Throughout my career, the Income Tax Act has grown increasingly complex – complicating even the simplest transactions. This underscores the need for a thorough review of the ITA.
That’s a sentiment shared by CPA Canada in our 2024 pre-budget submission, which recommended prioritizing a principled approach to tax policy and administration that is driven by purpose and vision. After all, simplicity, fairness, efficiency and competitiveness are among the most basic principles of a good tax system.
Unfortunately, recent approaches to specific tax issues have created rules that escalate compliance costs and administrative burdens, often involving excessive and needless reporting. While tax rules aim to achieve policy objectives, their design is as crucial as the objectives themselves. This must be acknowledged to avoid unintended consequences.
In effect, new, well-meaning tax regulations have resulted in substantial administrative challenges or unfairness to taxpayers inadvertently swept up by these rules, despite not being the intended policy targets.
For instance, trusts must now report beneficial ownership to prevent money laundering, financing of terrorism and tax evasion. While the aim is clear, the broad scope of affected taxpayers (including bare trusts) with limited narrow exceptions, such as the $50,000 (asset specific) de minimis threshold, create excessive burdens.
That includes burdens for the tax collectors: The CRA was recently compelled to exempt bare trusts from the 2023 reporting obligation because of its inability to administer the breadth of bare trusts.

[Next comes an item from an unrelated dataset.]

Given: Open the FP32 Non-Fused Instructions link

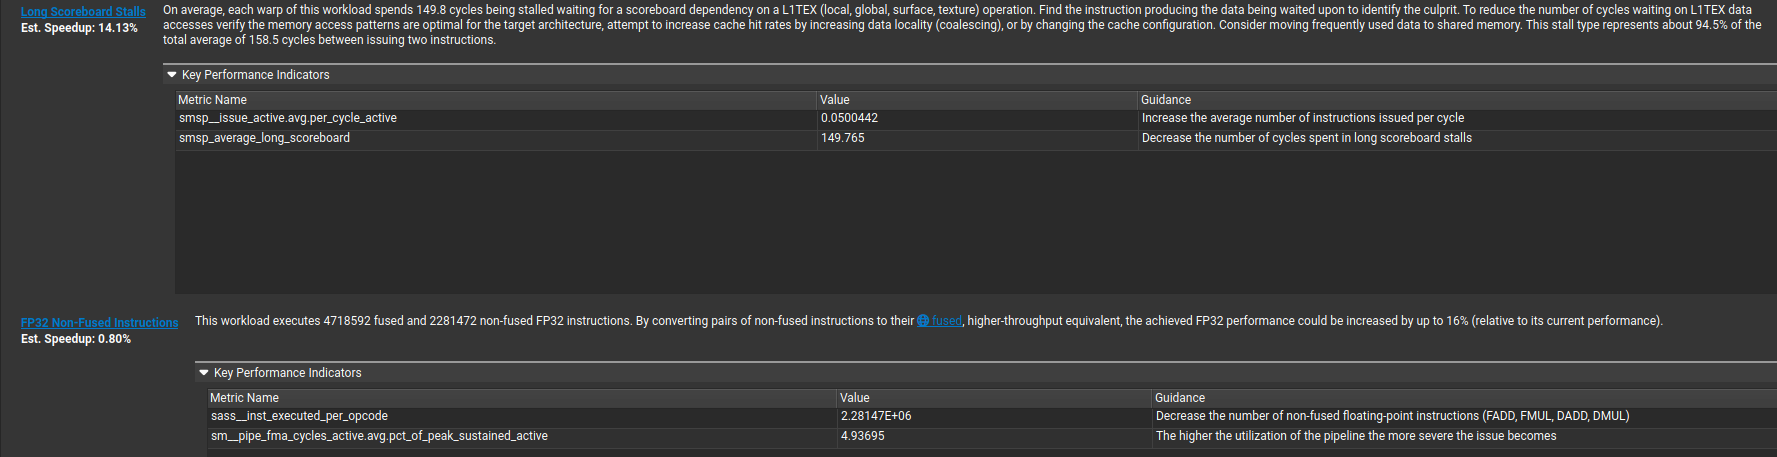Looking at the screenshot, I should [x=99, y=323].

Meanwhile, the underused housing tax, aimed at addressing housing demand by focusing on vacant foreign-owned residential properties, is another casualty. The number of such properties is negligible, contrasting starkly with the actual shortage of homes.

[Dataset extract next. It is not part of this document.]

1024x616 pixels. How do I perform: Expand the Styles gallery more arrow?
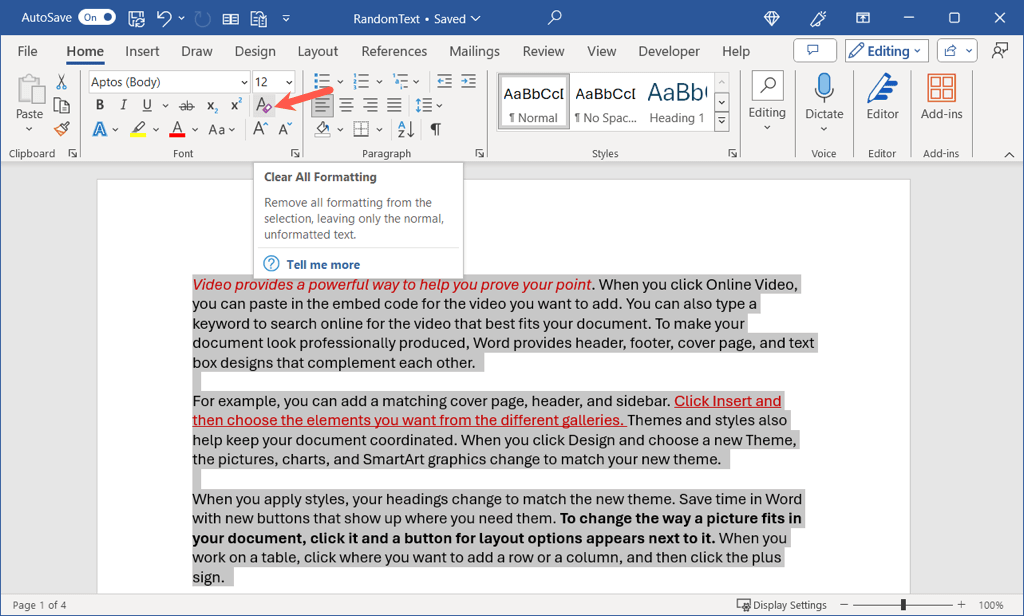(721, 122)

Poorly executed, the UHT led to extensive reporting by Canadians who indirectly owned their residential property through a corporation, partnership or trust, necessitating deadline extensions. CPA Canada advocated for the exclusion of Canadians with indirect ownership, which eventually resulted in legislative changes.
Mandatory disclosure rules are another example. Its broad definition of “avoidance transaction” encompasses regular tax planning, causing significant anxiety over harsh non-compliance penalties. Despite being guided by three generic hallmarks, the vagueness of MDR leads to high administrative and compliance costs, pushing professionals to report extensively to avoid penalties. Given that vagueness, the CRA was forced to produce its own interpretive guidance to make the regime workable.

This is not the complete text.